Por: Maximiliano Catalisano

Nada más frustrante que dedicar tiempo a una reunión escolar, consensuar normas de convivencia o criterios institucionales, y ver cómo a los pocos días esos acuerdos se diluyen. La pregunta se repite: ¿por qué cuesta tanto que se cumplan? Tal vez la clave no está solo en redactarlos bien, sino en cómo se construyen, en quiénes participan y en cómo se los mantiene vivos día a día.
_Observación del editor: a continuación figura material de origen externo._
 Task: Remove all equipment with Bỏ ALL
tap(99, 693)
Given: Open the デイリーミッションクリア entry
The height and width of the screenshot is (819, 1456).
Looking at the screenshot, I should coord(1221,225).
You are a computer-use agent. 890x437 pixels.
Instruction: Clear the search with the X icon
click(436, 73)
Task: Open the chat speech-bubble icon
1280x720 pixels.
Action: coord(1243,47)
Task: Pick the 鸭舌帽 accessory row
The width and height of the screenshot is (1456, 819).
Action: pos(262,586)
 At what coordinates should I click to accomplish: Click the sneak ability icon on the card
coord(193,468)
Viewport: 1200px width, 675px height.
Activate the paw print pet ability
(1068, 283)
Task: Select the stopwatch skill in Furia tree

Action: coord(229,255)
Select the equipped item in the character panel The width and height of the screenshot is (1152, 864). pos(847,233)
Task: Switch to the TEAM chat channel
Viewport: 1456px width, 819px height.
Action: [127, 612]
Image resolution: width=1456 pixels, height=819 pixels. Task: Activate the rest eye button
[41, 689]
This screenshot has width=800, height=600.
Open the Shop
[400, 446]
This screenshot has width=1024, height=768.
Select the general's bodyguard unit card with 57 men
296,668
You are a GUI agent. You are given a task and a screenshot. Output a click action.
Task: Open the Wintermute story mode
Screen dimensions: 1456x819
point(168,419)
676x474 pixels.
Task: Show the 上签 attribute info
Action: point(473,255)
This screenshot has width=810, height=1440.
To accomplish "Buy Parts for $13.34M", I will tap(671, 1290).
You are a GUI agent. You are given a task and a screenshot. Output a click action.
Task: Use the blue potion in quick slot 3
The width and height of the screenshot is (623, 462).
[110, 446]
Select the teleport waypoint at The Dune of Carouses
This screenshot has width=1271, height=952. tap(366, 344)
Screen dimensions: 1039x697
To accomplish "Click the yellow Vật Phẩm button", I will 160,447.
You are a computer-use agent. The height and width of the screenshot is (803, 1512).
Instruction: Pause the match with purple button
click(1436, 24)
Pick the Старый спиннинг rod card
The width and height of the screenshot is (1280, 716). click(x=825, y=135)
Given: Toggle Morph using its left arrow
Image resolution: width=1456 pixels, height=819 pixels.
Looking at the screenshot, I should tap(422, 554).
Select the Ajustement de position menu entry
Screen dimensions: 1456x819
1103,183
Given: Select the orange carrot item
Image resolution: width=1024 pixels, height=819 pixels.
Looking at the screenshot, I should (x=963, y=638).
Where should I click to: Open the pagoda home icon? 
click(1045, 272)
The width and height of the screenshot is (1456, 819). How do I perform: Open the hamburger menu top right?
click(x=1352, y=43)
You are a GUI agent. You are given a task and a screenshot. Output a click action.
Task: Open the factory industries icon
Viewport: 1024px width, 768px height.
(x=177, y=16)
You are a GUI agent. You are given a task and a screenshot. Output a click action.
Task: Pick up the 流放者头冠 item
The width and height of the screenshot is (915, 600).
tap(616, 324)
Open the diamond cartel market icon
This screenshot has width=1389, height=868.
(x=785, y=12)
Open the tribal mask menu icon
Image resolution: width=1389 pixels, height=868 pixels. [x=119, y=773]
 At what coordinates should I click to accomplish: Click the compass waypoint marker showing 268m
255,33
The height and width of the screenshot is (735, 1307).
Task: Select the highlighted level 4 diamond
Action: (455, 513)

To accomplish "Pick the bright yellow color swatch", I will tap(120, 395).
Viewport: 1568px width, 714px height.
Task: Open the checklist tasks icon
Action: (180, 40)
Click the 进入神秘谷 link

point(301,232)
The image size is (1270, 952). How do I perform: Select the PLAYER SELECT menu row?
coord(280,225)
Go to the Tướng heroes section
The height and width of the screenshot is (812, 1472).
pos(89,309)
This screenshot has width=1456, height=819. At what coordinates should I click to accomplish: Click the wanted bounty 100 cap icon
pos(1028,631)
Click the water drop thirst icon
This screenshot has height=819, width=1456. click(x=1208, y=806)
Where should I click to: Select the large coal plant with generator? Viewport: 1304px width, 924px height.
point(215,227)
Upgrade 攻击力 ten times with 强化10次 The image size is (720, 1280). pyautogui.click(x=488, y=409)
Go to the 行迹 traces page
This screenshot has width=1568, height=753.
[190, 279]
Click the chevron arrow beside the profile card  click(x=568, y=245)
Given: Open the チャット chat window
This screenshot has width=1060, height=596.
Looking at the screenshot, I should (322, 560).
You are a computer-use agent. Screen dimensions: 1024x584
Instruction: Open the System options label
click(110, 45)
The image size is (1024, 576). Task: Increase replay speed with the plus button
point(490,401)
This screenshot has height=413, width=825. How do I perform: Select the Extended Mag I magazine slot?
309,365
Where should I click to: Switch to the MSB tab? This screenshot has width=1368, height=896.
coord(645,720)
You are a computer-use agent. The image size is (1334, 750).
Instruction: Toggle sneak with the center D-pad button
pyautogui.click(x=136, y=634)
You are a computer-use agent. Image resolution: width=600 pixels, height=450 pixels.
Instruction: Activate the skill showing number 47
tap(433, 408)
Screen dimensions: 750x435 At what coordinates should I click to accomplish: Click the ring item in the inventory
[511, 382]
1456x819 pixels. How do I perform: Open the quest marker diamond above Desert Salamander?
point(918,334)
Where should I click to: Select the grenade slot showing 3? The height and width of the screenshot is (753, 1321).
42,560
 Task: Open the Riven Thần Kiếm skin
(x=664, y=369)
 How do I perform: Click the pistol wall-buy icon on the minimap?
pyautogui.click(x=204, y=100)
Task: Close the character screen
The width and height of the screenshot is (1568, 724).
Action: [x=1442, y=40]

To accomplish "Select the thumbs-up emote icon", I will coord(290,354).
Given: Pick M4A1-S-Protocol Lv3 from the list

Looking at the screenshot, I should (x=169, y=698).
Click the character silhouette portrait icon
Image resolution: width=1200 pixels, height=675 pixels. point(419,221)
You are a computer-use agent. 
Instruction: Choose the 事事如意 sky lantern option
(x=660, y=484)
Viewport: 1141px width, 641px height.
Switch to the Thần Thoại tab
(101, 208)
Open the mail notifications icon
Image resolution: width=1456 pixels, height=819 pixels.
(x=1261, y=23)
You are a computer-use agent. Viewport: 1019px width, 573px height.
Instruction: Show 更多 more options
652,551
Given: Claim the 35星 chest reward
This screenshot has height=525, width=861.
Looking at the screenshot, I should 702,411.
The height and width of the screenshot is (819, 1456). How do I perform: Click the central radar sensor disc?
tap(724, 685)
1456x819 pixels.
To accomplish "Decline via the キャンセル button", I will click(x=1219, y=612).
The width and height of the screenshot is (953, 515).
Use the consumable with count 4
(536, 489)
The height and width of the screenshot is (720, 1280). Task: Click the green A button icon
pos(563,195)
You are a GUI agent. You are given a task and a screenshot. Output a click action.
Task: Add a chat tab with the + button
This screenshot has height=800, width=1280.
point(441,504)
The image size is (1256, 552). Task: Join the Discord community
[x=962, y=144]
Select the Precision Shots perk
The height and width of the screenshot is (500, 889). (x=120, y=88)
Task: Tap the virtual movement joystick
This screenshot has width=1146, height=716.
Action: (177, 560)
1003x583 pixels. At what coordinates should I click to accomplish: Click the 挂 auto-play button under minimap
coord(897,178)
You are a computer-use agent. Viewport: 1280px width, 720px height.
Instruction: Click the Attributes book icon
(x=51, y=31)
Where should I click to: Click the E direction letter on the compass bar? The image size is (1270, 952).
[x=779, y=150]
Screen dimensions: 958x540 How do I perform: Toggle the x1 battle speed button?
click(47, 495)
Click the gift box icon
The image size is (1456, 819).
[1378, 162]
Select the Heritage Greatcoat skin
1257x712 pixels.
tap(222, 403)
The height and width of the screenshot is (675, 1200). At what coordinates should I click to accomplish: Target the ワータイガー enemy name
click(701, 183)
Un acuerdo que se cumple es aquel que no se impone desde arriba ni se escribe para guardar en un cajón. Implica escuchar, debatir, dar lugar a distintas voces y construir sentido compartido. No se trata de lograr unanimidad, sino de generar compromiso genuino. Cuando docentes, estudiantes y familias sienten que fueron parte del proceso, lo que se firma tiene otra fuerza.

Los acuerdos escolares, para que funcionen, deben tener palabras claras, ejemplos concretos y consecuencias posibles. A veces caemos en la tentación de redactarlos con términos abstractos o genéricos que no ayudan a orientar la acción. En cambio, cuando se habla en un lenguaje cotidiano, cercano a la experiencia real de la comunidad educativa, hay más posibilidades de que se respeten.

Otro aspecto clave es cómo se da seguimiento a esos acuerdos. No alcanza con haberlos firmado al inicio del año. Necesitan circular, revisarse periódicamente, usarse como referencia para resolver conflictos o tomar decisiones. Un cartel en la cartelera, un recordatorio en la agenda, una dinámica de aula: cualquier excusa es válida para traerlos de nuevo a escena.

También es importante que los acuerdos estén conectados con lo que pasa dentro y fuera del aula. No deben ser una lista de prohibiciones, sino una guía de convivencia, que proponga más que quejarse, que ayude a construir una mejor vida escolar para todos. Si logramos eso, entonces sí habremos dado un paso hacia normas que no solo se cumplan, sino que se sostengan en el tiempo.